Universal Health Services will pay Mass. more than $15M to resolve false claims cases

Universal Health Services, a hospital management company based in Pennsylvania, will pay out more than $15 million to Massachusetts to resolve two different sets of accusations of improperly billing the Massachusetts Medicaid program, known commonly as MassHealth, Attorney General Maura Healey’s office announced on Monday. 

Massachusetts Attorney General Maura Healey

The false claims submitted to MassHealth were for mental health services between 2009 and 2017, at outpatient centers in Franklin and Worcester, as well as Allston, Fall River, Haverhill, Lawrence, Lowell, Malden, Norwell and Woburn, according to a press release from the AG’s office.

“This company routinely allowed unqualified and unsupervised mental health professionals to provide care to patients and improperly billed MassHealth for it,” Healey said in a statement.

Under the first settlement, UHS and its affiliates - UHS of Delaware, Inc and HRI Clinics, Inc. - will pay $10 million to resolve allegations in two lawsuits. According to a press release, the AG’s office, along with whistleblowers, accused the company of submitting claims for services provided by unlicensed or non-independently licensed staff who were not properly supervised, as well as for medications prescribed by improperly supervised psychiatric nurses, for services performed by psychologists who were unlicensed, unsupervised and unqualified, and for employing clinicians with inadequate credentials.

The second settlement relates to allegations of fraud regarding UHS’s inpatient and residential psychiatric and behavioral health facilities, according to the AG’s office.
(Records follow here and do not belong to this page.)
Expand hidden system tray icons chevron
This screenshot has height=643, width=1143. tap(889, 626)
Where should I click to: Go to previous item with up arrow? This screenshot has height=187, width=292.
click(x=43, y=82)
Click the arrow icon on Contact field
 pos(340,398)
Massachusetts joined other states and the federal government in the settlement, which is valued nationally at $117 million. Massachusetts will receive roughly $5.5 million from the payout.
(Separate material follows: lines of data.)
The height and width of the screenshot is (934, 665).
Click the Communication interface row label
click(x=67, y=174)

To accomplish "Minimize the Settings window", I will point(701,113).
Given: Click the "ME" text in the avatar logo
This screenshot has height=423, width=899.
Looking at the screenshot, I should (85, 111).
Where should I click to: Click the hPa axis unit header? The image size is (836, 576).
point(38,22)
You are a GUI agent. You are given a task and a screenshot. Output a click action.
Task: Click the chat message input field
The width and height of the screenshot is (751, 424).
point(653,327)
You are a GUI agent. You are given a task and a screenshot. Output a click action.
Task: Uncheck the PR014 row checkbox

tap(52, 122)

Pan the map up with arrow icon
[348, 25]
The settlement aims to resolve allegations that UHS submitted claims to government healthcare programs for services provided to Medicaid beneficiaries who were not eligible for inpatient or residential treatment, according to a press release. 
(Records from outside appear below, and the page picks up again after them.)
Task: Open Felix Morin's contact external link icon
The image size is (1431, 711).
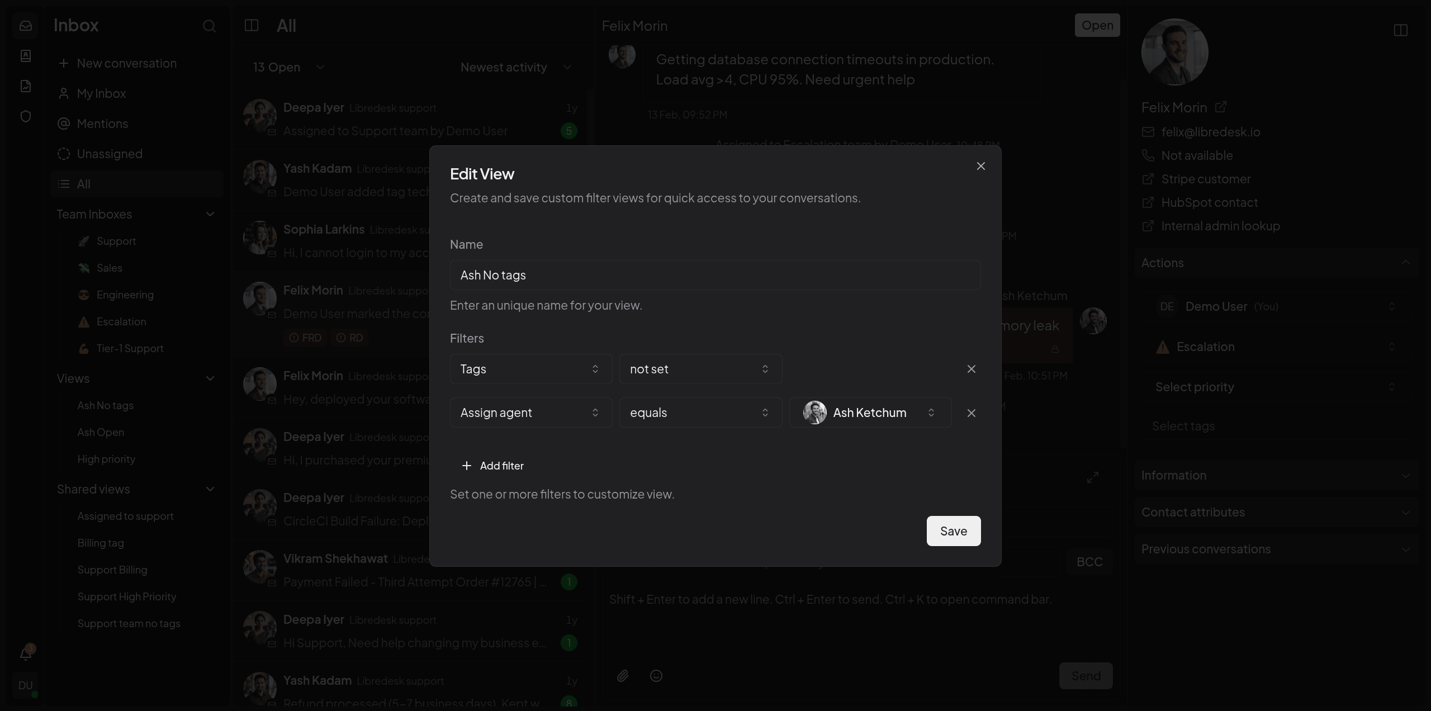Action: pos(1221,107)
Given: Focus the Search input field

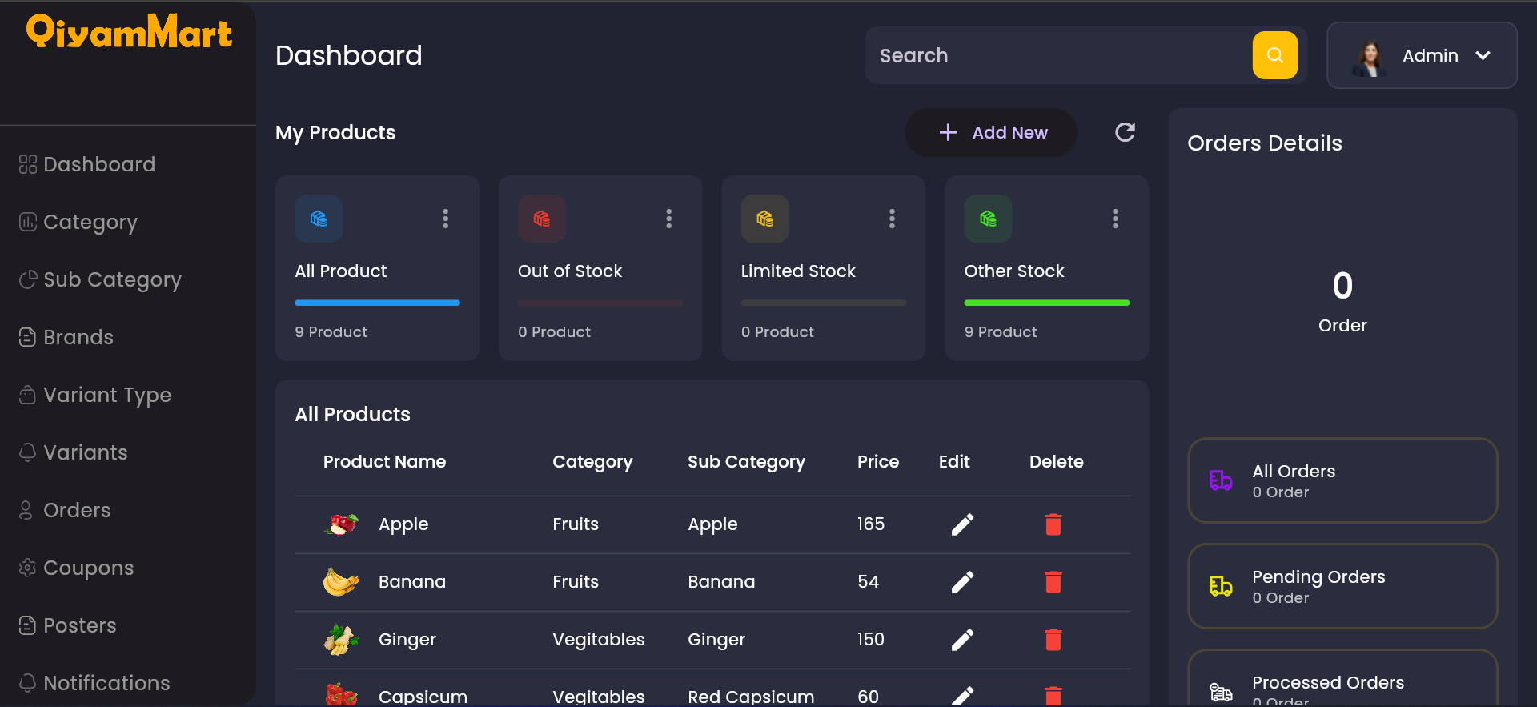Looking at the screenshot, I should pos(1060,55).
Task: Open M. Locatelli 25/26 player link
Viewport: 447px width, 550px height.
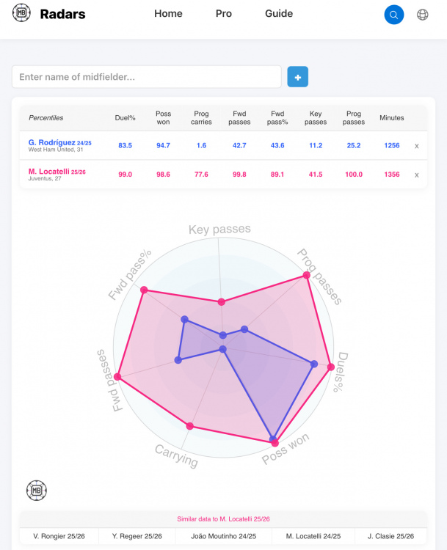Action: coord(57,172)
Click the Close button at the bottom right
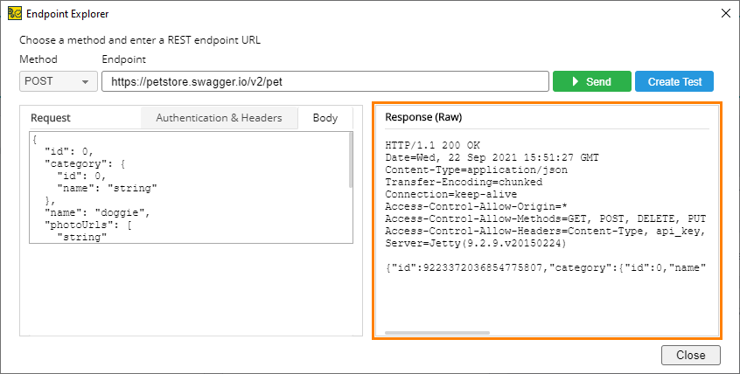740x374 pixels. tap(690, 356)
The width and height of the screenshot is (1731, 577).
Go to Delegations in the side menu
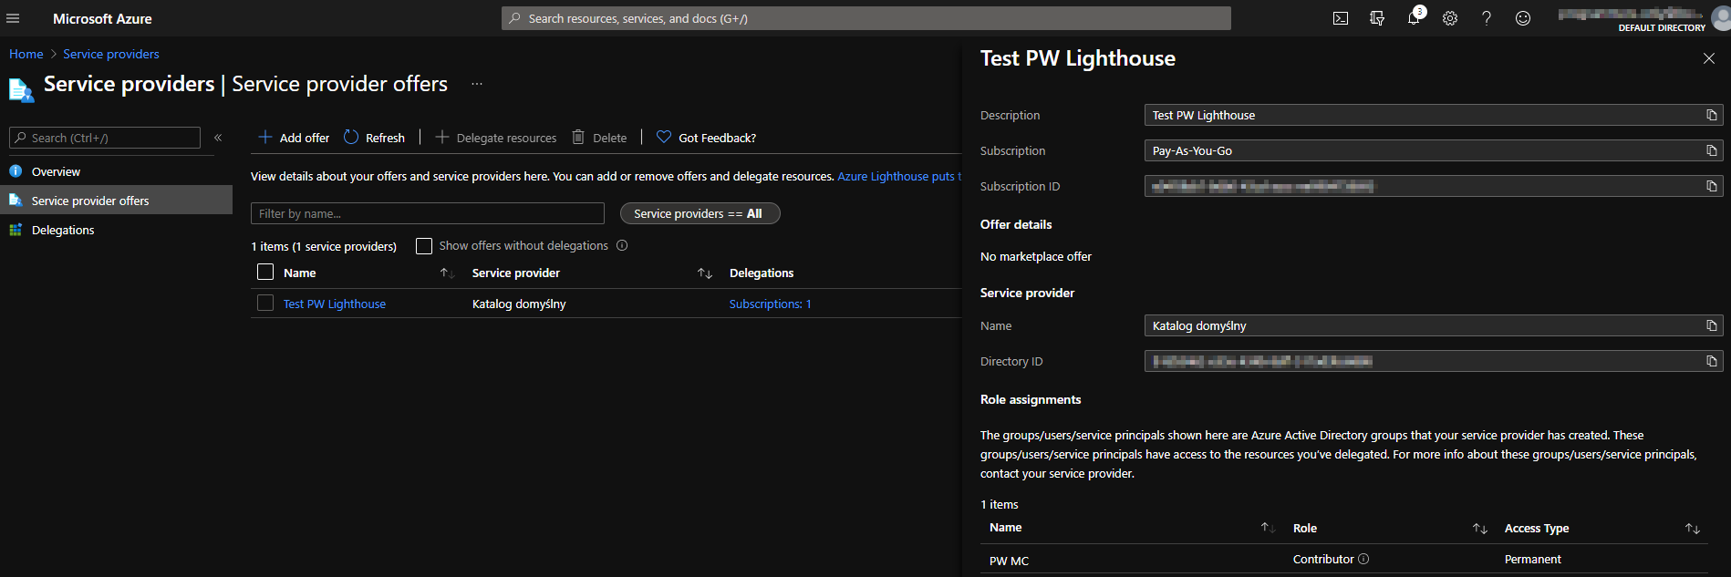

The fraud allegedly took place between 2007 and 2018. 

UHS was also accused of improperly discharging beneficiaries who no longer needed inpatient or residential treatment, and for failing to provide adequate staffing, training and supervision for staff, billing for services that weren’t rendered and improperly using physical and chemical restraints. 

The second lawsuit was the product of 18 whistleblower lawsuits filed in federal courts throughout the country, according to a press release.